I would say the we start to run into the problem of having the proper vocabuly in the 80's, when the compositions themselves began to deal with harmony and rhythm that a player who was only schooled in "Louis Armstrong, Hawk, Bird, Miles, Trane, etc" would find difficult. In fact, I would say a wonderful example of this is Wynton's "Black Codes..." album. While it's not the first (or even best example) of the compositional disconnect, it is one that holds true to my hypothesis while remaining ardently in the "tradition" (and this could be code for so many different things, that I will probably write about in my blog). The harmonies, rhythmic ideas, and melody shapes of songs like "Phryzzinian Man" and "Delfeayo's Dilemma", while not necessarily everyone's cup of tea, demanded a vocabulary that was different than the aforementioned.

With the absolute explosion of creative music with the label "jazz" attached to it in the last 15 years, this disconnect has only widened. The songs of Mark Turner or Kurt Rosenwinkle require a very different vocabulary to "properly" (and I know I'm on thin-ice using that term) perform them than a player who performs the repertoire of Roy Hargrove or Nicholas Payton. Different yet would be the music of John Zorn. Or the Bad Plus. There is no one "vocabulary" that you can plug-and-play into every corner of the jazz spectrum.

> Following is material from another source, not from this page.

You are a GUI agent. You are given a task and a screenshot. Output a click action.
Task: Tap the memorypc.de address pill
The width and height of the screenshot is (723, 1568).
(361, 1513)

And isn't that really the point? Question 2 sums it up quite clearly..."What is Jazz Vocabulary?" Until we answer that, it renders all the others moot. You can't teach what you can't define.

John Pippen
10.

Tag: http://soundscenes.blogspot.com/2008/05/i-have-been-tagged-by-molly-sheridan.html

Reuben Radding
11.

To me, jazz vocabulary is things like:

"You'll hear it."

"Hey man, I saw you up there."

"We should play sometime."

"Can I bum one of those?"

"You can have anything from the left side of the menu, except the catfish or the wings, and we're out of the lasagna and the steak."